The third finding is that the above two measures – implicit and explicit – really didn’t correlate with each other very well either, averaging only a correlation of 0.14. As Oswald et al (2014) put it:
“These findings collectively indicate, at least for the race domain…that implicit and explicit measures tap into different psychological constructs—none of which may have much influence on behavior…”
In fact, the authors estimate that the implicit and explicit measures collectively accounted for about 2.5% of the variance in discriminatory criterion behaviors concerning race, which each adding about a percent or so over and beyond the other measure. In other words, these effects are small – very small – and do a rather poor job of predicting much of anything.

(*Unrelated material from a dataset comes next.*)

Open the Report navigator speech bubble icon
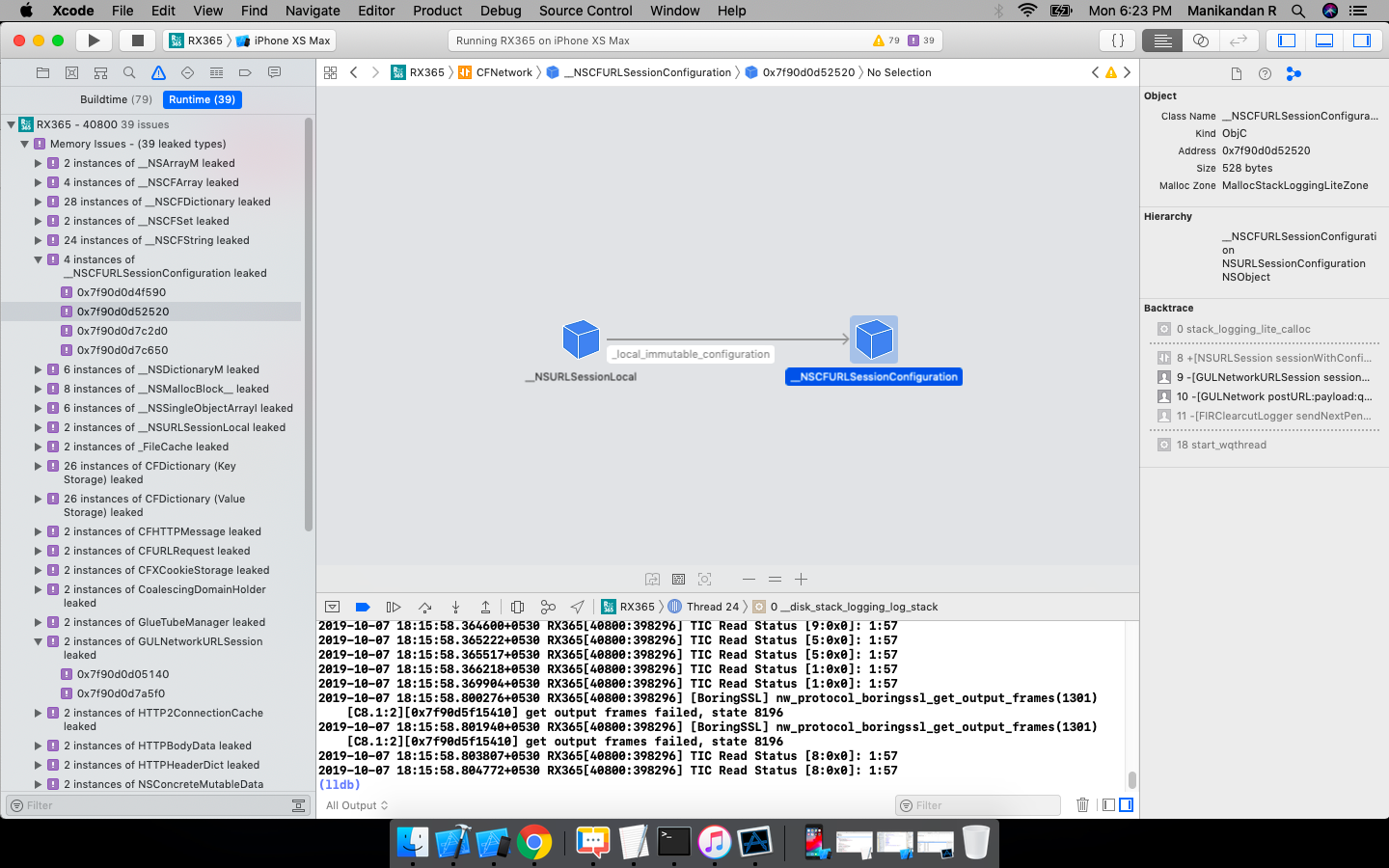This screenshot has width=1389, height=868. tap(273, 72)
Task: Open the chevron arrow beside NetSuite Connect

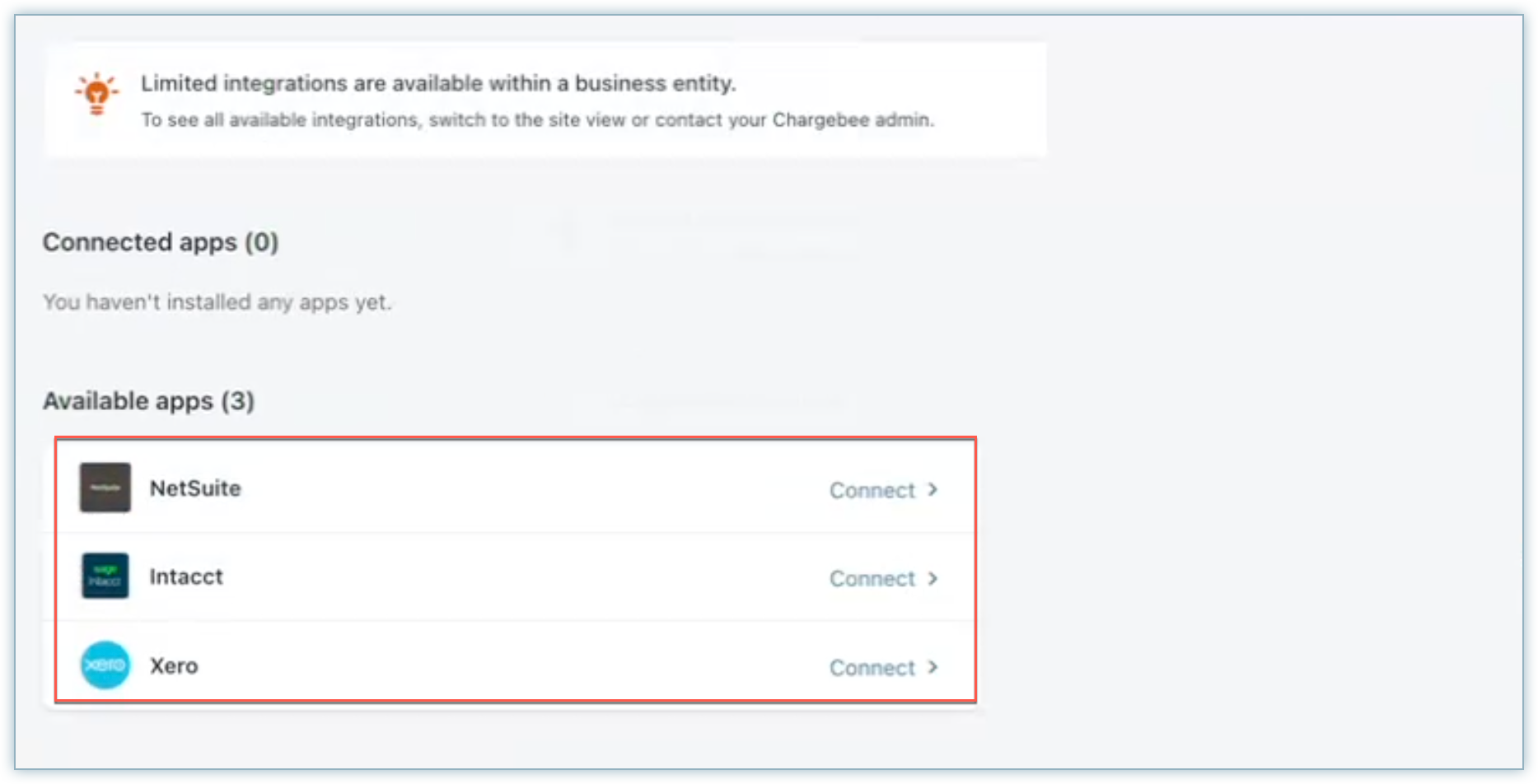Action: tap(933, 490)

We’re left with a rather unflattering picture of research in this domain. The explicit measures of racial attitudes don’t seem to do very well at predicting behaviors, perhaps owing to the nature of the questions being asked. For instance, in the symbolic racism scale, the answer one provides to questions like, “How much discrimination against blacks do you feel there is in the United States today, limiting their chances to get ahead?” could have quite a bit to do with matters that have little, if anything, to do with racial prejudice. Sure, certain answers might sound racist if you believe there is an easy answer to that question and anyone who disagrees must be evil and biased, but for those who haven’t already drank that particular batch of kool-aid, some reservations might remain. Using the implicit reaction times also seems to blur the line between actually measuring racist attitudes and many other things, such as whether one holds a stereotype or whether one is aware of a stereotype (foregoing the matter of its accuracy for the moment). These reservations appear to be reflected in how very bad both methods seem to be at predicting much of anything.
So why do (some) people like the IAT so much even if it predicts so little? My guess, again, is that a lot of it’s appeal flows from its ability to provide researchers and laypeople alike with a plausible-sounding story to tell others about how bad a problem is in order to draw more support to their cause. It provides cover for one’s inability to explicitly find what you’re looking for – such as many people voicing opinions of racial superiority – and allows a much vaguer measure to stand in for it instead. Since more people fit that vaguer definition, the result is a more intimidating sounding problem; whether it corresponds to reality can be besides the point if it’s useful.
References: Oswald, F., Blanton, H., Mitchell, G., Jaccard, J., & Tetlock, P. (2014). Predicting racial and ethnic discrimination: A meta-analysis of IAT criterion studies. Journal of Personality & Social Psychology, 105, 171-192.